Copyright © 2000 International Business Machines.
The omission of [NEL], the newline character defined in Unicode 3.0, from the End-of-Line Handling section in the XML 1.0 specification causes significant difficulty when processing XML documents and DTDs in IBM mainframe systems. Problem areas include:
XML documents that contain [NEL] characters are declared invalid or not well-formed by XML 1.0 compliant parsers.
We urge the W3C to include [NEL] as a legal line ending in XML, and hence as a legal white space character, in accordance with Unicode 3.0.

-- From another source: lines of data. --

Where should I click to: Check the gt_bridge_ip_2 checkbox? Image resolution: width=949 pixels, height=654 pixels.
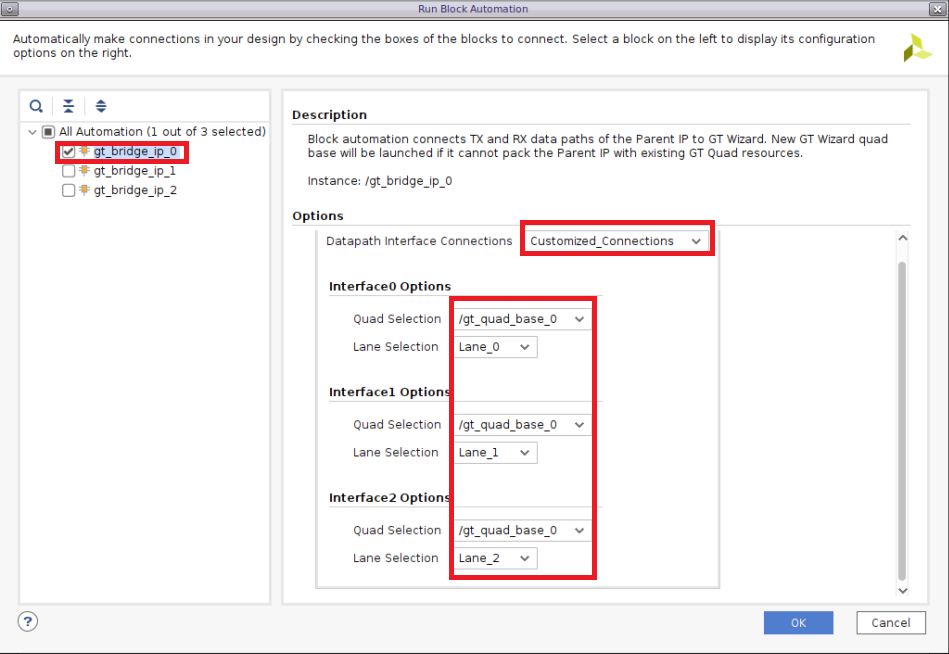tap(68, 190)
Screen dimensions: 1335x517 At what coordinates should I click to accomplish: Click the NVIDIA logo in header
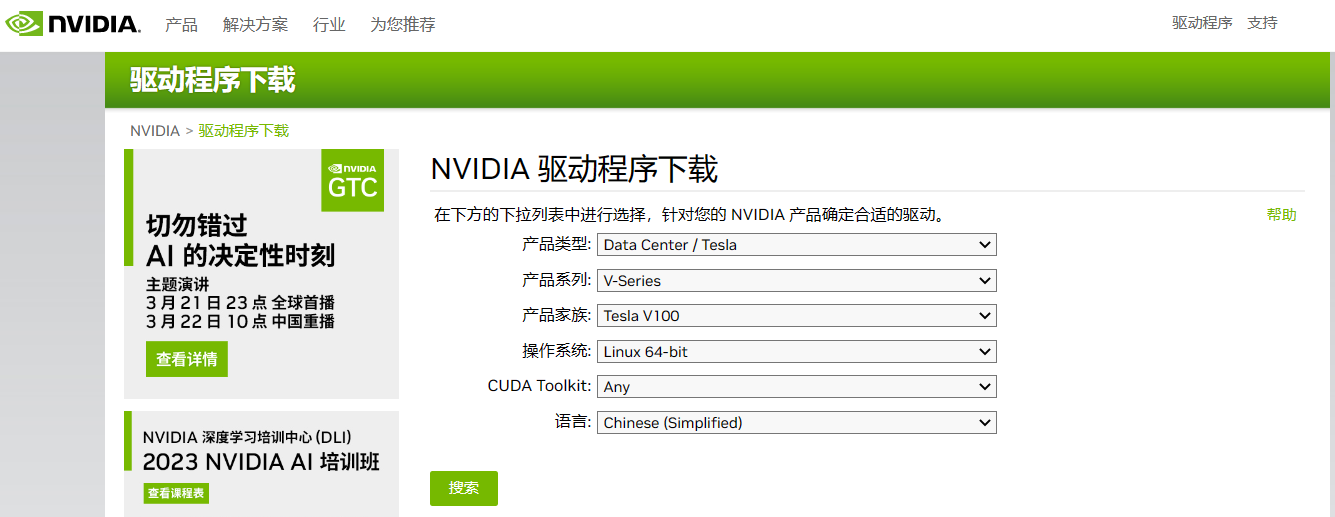click(73, 23)
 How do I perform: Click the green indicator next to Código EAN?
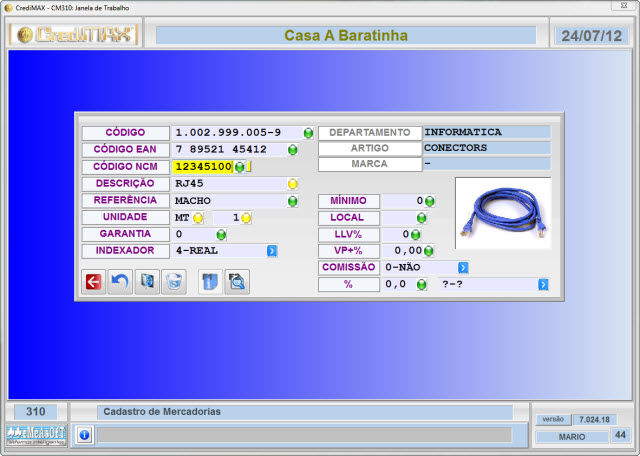point(293,150)
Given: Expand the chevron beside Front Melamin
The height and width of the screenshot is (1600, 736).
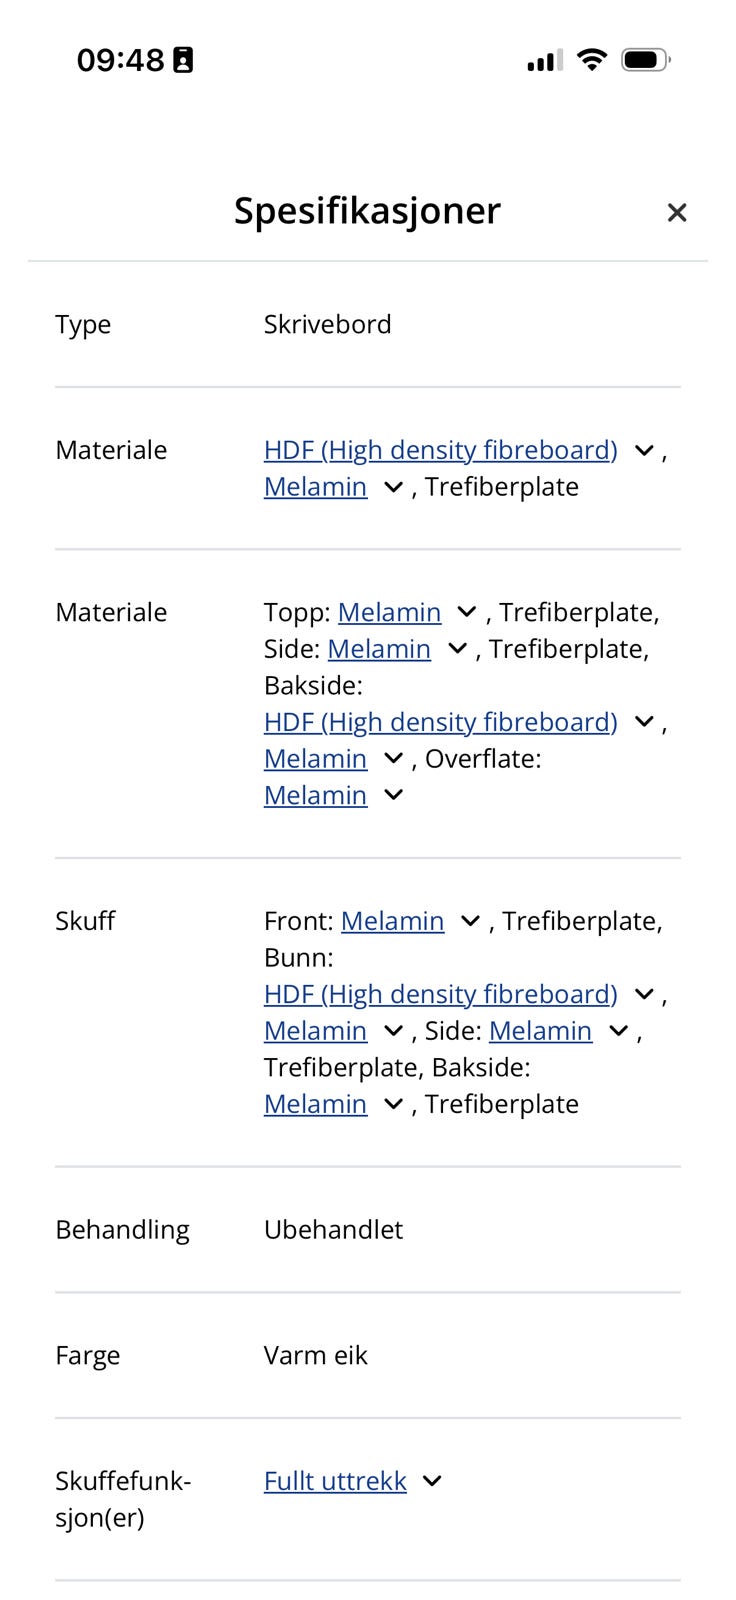Looking at the screenshot, I should 469,921.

This document is a submission to the World Wide Web Consortium from IBM (see Submission Request, W3C Staff Comment). For a full list of all acknowledged Submissions, please see Acknowledged Submissions to W3C .
This document is a Note made available by W3C for discussion only. This work does not imply endorsement by, or the consensus of the W3C membership, nor that W3C has, is, or will be allocating any resources to the issues addressed by the Note. This document is a work in progress and may be updated, replaced, or rendered obsolete by other documents at any time.
A list of current W3C technical documents can be found at the Technical Reports page.
1. Overview
2. Problem Scenarios
3. Supporting Documentation
4. Suggested Modifications
Appendix A. Line Ending Summary for
OS/390
Appendix B. Line Ending Encodings
The Unicode 3.0 newline character [NEL], which corresponds to (#x0085), does not appear in the XML 1.0 list of line ending characters, nor in the list of white space characters. We have observed difficulties processing XML documents with the typical software and tools found on IBM's OS/390 mainframe system because of the omission. In particular:
Often, OS/390 system users who adopt XML, store XML documents with [NEL] line endings in the file system. Using [NEL] line endings means documents are processed correctly using native tools, and by FTP when transmitting documents to other platforms. However, it is necessary to transform the [NEL] line endings to [LF] line endings just before presenting XML documents and DTDs to an XML 1.0 compliant parser. It is also necessary to remember to transform [LF] line endings back to [NEL] line endings, e.g., after extracting document fragments, in order for the documents to be processed correctly by native software.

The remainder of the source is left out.